C I V I T A S

When it became obvious that there could be no legal redress for my friend – something I had already surmised, seeing as there was no individual we could identify to sue – I went down to the precinct, on his advice, in search of an alternative solution.  He preferred to stay indoors that afternoon, and I have come to see the prudence of his choice.

There is such a thing as brand loyalty, so I headed first for the United Ethical Churches in the old delta, though I held no particular hopes there for our present dilemma.  And indeed the cultor was no more sympathetic than I anticipated.  He argued out of Cicero (with what fidelity I cannot vouch) that I owed no further loyalty to a friend once his relationship with the civitas was called in question; indeed, he could not be labelled ‘friend’ as soon as our relationship raised public ambiguities.  My concern should be to maintain my own cover at its present level, or as near as might be – I could not do the same for my friend.  My own safety assured, as Seneca says in the Eighth Epistle to Lucilius, I would be able to help a greater number; self-protection is also a duty, even the prime duty.  Nor was it impossible, he added (perhaps detecting my hesitation), that my friend’s mitigation claim might be aided by the evident respectability of one with whom he had been associated.

I saw his point – even now I can raise few objections to it on the intellectual level – but at the time my loyalties were divided. It was not simply the implications for my own policy, or so I told myself; I was newly conscious of a tension – not between desire and duty, but among desires.  That tension was inappropriate, it does not arise in the true citizen; and to discover it in myself was disconcerting.  At that time I was as committed as my friend to the advancement of the civitas, and I genuinely hoped to find some mode of reconciliation, acceptable to our respective insurers, between the public fact of his shame and my own continuing conviction of his worth.  This was neither pure altruism nor pure civilitas: I was shamed myself, whether I continued the friendship or could be perceived to have broken it off; nor was there really any way of bringing about the latter without being perceived.  I admit that I briefly considered arranging an accident, and even argued to myself that his benefit as well as mine would be served by forestalling the humiliation which awaited both of us; but, given the terms in which Assurance’s letter had been couched, I suspected that I could do him no good, and myself only harm.

In any event, the cultor’s discouraging response persuaded me that I had better be circumspect. I spent the best part of the afternoon in the precinct, chatting with my acquaintances among half a dozen Orders.  They seemed pleased enough to see me, though the prospect of conversion must have receded long before, and I found the mental stimulation agreeable as far as it went. But I could not broach the subject directly, and with their own habitual indirection – the older, more enthusiastic Orders having suffered damaging suits over the years, and learned caution – we skirted the issue as though by instinct.  It is no longer necessary to know what the issue is to skirt it.  Today I discussed divine names with the Neo-Jesuit Encyclopedists, gnosis and unknowing with the Zoro-Pythagoreans, panhaeresis with the Olympiani.  In this way I dealt with an awkward period of time, till it became dark.

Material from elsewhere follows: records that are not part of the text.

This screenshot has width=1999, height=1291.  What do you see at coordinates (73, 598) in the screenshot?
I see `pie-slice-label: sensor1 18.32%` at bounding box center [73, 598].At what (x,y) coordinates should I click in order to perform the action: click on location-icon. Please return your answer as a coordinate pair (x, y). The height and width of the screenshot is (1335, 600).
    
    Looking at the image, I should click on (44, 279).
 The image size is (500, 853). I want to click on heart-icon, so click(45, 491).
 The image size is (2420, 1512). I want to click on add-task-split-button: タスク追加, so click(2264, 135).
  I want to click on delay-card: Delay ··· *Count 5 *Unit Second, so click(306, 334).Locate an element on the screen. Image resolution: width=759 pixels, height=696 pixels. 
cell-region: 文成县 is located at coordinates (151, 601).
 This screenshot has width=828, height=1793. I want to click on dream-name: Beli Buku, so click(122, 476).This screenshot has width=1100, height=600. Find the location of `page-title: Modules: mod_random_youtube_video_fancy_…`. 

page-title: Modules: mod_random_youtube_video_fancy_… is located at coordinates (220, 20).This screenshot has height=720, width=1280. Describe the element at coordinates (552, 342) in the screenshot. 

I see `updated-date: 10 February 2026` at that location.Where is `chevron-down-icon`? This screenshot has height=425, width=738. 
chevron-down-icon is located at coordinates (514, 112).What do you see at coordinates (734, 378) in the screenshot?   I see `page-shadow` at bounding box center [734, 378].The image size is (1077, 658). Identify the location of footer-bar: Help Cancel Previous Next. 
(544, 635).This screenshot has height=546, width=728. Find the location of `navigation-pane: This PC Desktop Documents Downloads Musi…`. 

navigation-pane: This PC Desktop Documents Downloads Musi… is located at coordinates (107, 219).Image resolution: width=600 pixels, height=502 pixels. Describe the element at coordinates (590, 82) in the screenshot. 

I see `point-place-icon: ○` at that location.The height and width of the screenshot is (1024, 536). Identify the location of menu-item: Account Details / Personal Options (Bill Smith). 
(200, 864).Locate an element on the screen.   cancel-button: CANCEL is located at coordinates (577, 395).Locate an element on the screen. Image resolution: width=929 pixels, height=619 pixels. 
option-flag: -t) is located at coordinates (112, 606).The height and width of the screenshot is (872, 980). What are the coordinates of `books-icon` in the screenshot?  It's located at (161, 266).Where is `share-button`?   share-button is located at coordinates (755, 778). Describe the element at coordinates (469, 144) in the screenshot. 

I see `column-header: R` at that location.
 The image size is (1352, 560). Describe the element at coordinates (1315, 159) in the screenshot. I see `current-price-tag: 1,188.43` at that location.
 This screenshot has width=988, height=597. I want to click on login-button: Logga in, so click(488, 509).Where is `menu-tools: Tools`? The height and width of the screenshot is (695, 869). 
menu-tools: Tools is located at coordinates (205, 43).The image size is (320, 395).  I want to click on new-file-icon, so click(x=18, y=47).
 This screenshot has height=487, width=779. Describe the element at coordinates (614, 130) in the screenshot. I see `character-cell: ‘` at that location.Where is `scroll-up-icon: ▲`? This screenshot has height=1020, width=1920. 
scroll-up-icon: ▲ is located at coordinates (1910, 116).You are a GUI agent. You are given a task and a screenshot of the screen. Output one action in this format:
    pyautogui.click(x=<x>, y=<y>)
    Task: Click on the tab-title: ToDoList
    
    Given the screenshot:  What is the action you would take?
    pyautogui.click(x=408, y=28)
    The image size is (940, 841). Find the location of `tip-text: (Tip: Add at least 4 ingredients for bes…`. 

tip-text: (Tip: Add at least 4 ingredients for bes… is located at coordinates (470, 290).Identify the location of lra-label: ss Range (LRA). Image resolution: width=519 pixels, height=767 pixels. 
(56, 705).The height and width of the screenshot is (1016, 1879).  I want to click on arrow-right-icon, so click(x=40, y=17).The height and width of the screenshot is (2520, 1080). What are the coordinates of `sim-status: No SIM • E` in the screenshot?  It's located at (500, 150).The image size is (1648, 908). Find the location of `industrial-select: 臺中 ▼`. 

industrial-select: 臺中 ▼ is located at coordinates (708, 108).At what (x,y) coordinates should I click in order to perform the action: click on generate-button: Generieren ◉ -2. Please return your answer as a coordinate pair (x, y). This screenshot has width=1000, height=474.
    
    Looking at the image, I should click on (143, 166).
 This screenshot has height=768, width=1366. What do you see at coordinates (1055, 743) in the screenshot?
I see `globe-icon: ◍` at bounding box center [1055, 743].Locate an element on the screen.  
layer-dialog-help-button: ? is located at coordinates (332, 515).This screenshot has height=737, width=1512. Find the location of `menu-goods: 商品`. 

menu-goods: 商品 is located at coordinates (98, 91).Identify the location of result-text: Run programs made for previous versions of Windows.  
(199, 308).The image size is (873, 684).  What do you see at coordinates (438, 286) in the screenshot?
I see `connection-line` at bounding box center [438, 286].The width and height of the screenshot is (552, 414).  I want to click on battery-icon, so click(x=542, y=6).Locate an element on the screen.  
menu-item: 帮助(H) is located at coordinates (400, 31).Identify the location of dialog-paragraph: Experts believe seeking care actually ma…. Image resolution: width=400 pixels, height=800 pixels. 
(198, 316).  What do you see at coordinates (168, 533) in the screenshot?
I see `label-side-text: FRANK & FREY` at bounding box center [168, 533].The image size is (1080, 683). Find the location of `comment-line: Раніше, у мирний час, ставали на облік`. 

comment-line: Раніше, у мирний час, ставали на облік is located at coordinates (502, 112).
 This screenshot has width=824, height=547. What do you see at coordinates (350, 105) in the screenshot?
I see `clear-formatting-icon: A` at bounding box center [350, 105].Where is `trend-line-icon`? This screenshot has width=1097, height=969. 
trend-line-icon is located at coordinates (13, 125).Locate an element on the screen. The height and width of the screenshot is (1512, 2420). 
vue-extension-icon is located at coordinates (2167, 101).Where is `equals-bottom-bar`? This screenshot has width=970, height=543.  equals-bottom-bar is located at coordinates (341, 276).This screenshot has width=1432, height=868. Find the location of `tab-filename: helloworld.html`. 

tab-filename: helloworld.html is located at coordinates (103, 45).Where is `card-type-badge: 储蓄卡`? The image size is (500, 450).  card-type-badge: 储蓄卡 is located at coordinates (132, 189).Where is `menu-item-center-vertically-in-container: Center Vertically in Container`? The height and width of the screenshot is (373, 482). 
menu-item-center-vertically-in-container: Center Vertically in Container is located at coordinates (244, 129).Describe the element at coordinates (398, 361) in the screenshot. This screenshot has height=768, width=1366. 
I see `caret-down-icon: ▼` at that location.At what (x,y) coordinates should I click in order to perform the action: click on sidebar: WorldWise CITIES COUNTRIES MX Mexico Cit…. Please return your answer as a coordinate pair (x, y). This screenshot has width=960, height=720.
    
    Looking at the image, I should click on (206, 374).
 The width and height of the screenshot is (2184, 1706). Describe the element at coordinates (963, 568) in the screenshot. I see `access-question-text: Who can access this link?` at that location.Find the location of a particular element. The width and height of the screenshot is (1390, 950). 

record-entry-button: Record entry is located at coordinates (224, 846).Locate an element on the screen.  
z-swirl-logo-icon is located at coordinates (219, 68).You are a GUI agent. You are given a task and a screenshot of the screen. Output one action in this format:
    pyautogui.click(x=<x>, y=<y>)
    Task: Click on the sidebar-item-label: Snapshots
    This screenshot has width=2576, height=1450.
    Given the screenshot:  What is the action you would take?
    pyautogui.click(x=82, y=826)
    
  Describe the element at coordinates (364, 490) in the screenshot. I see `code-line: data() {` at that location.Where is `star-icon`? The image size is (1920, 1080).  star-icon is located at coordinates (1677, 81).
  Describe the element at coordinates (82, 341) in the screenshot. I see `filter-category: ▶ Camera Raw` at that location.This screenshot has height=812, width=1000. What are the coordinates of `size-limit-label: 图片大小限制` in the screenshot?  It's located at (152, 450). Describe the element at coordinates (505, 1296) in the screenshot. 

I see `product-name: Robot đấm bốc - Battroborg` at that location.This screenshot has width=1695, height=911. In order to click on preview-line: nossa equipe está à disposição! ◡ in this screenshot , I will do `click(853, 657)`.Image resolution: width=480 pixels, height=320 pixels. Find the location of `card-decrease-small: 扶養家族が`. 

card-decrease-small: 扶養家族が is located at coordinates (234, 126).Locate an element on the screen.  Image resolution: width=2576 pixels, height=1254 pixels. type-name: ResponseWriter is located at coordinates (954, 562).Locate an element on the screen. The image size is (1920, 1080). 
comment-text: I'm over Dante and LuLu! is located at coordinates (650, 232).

Retracing my steps through the old delta (whose unplanned, poorly-lit labyrinth of alleyways I cannot help but prefer to the newer quarters) I came across a caffeine seller who had put up his stall beside the Apostolic House.  His conspicuousness made me suspect a set-up, and I did not stop, even though a nostalgic craving for proper coffee tugged at me just then.  He probably had protection; I would not.  As Sister Paulina always said, the desires of the flesh are there to be resisted – and with such desires and such flesh as may come to the attention of Healthy Life’s policiers, I agree with her.  Sister Paulina, of course, argued from theology, not policy; but across these discursive gaps, sometimes and dimly, we can make ourselves understood.  Quite recently, Clara referred to it as common knowledge that Paulina and I were lovers.  I had known nothing of the rumour, and assured her this had never been the case.

I popped back to my apartment to tidy some things away and draw the blinds.  Was it too late to visit my friend now?  I could not persuade myself that it was, and strolled over to his flat.  I found him in the bath; the water was crimson.

My visit had of course been logged – three security doors – and I could not leave someone else to report the loss.  I used his phone.  I suspected from her manner that the policier already had the information from some other source, but there was no way to be sure.  She asked me as a formality where I could be contacted; I gave her my number and told her of my dinner engagement of that evening; then I went over to Clara’s.  I was scarcely late.

At Clara’s we did not mention him. But I think he was in everyone’s mind.